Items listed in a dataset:
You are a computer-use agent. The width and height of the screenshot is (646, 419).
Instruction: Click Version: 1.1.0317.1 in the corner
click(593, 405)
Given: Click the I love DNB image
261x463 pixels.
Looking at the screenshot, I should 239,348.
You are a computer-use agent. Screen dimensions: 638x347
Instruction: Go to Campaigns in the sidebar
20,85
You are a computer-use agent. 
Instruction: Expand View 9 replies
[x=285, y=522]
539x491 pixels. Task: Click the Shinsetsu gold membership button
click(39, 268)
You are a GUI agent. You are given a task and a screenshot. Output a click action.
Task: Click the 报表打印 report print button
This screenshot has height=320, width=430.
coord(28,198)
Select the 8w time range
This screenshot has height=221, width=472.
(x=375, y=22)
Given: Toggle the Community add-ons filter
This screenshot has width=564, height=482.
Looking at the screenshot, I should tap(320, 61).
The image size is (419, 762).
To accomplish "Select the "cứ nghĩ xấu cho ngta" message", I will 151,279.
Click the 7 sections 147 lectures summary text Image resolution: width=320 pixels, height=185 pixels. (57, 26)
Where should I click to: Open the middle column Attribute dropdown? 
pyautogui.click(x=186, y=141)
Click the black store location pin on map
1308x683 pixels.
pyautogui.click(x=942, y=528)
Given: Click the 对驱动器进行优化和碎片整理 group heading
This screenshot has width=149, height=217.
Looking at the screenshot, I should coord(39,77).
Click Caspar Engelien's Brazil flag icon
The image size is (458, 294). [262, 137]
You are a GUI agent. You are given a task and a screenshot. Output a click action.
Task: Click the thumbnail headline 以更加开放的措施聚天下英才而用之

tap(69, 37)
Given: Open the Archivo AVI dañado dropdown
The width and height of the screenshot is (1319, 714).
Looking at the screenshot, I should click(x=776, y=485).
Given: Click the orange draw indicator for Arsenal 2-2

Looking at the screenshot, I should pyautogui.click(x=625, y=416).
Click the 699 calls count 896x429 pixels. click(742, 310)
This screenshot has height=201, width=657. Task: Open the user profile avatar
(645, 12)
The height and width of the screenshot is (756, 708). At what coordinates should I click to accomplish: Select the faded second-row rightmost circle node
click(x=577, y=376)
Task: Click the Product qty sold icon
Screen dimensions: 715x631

YOUR OBJECTIVE: Give exactly the lines from the one with "This screenshot has width=149, height=217." to the end of the entries, nothing before them.

SOLUTION FOR THIS TASK:
This screenshot has width=149, height=217.
Looking at the screenshot, I should coord(39,77).
Click Caspar Engelien's Brazil flag icon
The image size is (458, 294). [262, 137]
You are a GUI agent. You are given a task and a screenshot. Output a click action.
Task: Click the thumbnail headline 以更加开放的措施聚天下英才而用之

tap(69, 37)
Given: Open the Archivo AVI dañado dropdown
The width and height of the screenshot is (1319, 714).
Looking at the screenshot, I should click(x=776, y=485).
Given: Click the orange draw indicator for Arsenal 2-2

Looking at the screenshot, I should pyautogui.click(x=625, y=416).
Click the 699 calls count 896x429 pixels. click(742, 310)
This screenshot has height=201, width=657. Task: Open the user profile avatar
(645, 12)
The height and width of the screenshot is (756, 708). At what coordinates should I click to accomplish: Select the faded second-row rightmost circle node
click(x=577, y=376)
Task: Click the Product qty sold icon
Screen dimensions: 715x631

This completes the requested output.